Beauty standards for women existed already in the Middle Ages; white skin and a high forehead were just a few of them. To get rid of disturbing facial hair, women used razors, tweezers, bees wax, or pumice stone. However, one could also eliminate the hair with a highly alkaline solution made of calcium oxide (quicklime) and orpigment (arsenic trisulfide), mixed with water and oil. This alkaline solution melts the hair from the skin’s surface. In Europe, its oldest recipe can be found in the 12th century Trotula. The recipe’s origin is in the Near East, where it is known as rhusma turkorum.

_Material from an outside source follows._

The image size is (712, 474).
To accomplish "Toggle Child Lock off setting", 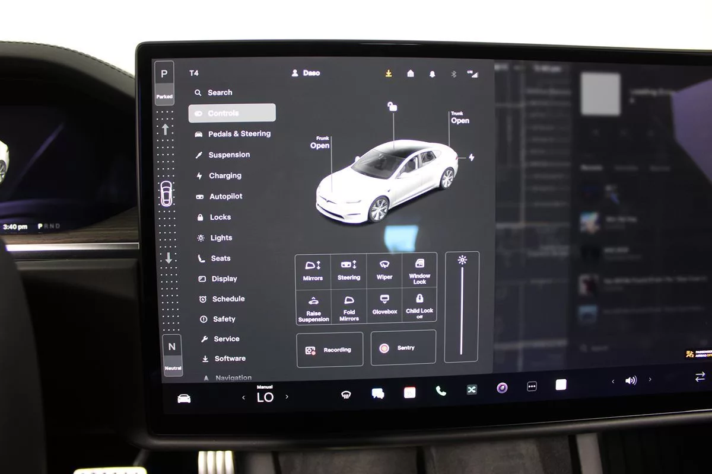I will (x=419, y=306).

Variations of it can be found in many other mediaeval and renaissance beauty books. Alternatives were probably less dangerous, but surely more creative: they included ingredients such as dog milk, boiled leeches, burnt and powdered young doves, bat blood, and others (Nürnberg, Stadtbibliothek, Cod. Amb. 55, Nr. 37; Karlsruhe, Kodex St. Georgen 73, fol. 205v und 214r).

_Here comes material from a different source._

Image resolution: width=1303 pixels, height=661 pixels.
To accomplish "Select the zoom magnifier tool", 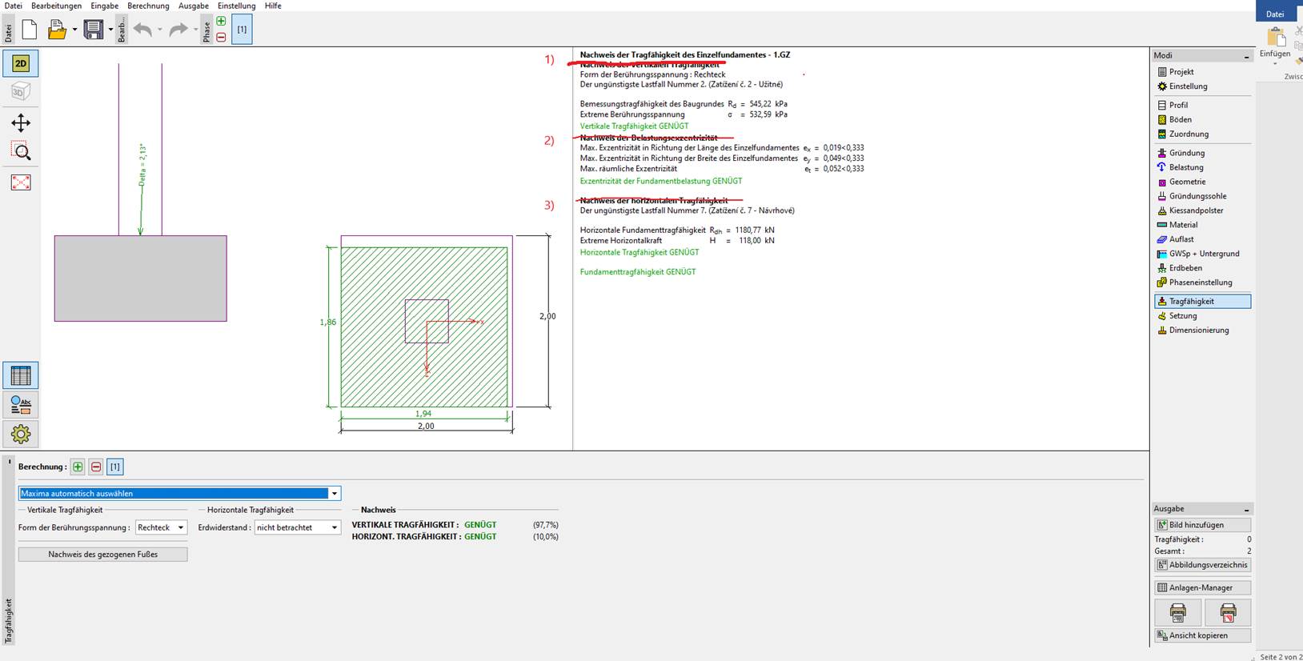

One might think that the arsenic-rich way of hair removal was not in use for long, especially taking into account the risk of your flesh coming off, as indicated by a book from the 16th century on how to remove or lose body hair: “boil one pint of arsenic and eight pints of quicklime. Go to a bath or hot room and place the mixture on the body, where you want to remove the hair. When the skin feels hot, wash it quickly with hot water, so your flesh does not come off”.
Surprisingly, the most recent recipe I found dates from the beginning of the 20th century AD (Italian manual “per esser belle”, Sonzogno/Milan, 1906): 40g calcium oxide, 5g arsenic, a bit of soap, and one yolk are mixed together, and then applied on the skin for one hour. One may then rub some olive oil on the skin. After washing, the hairs fall off (let’s hope just the hair, and not your flesh).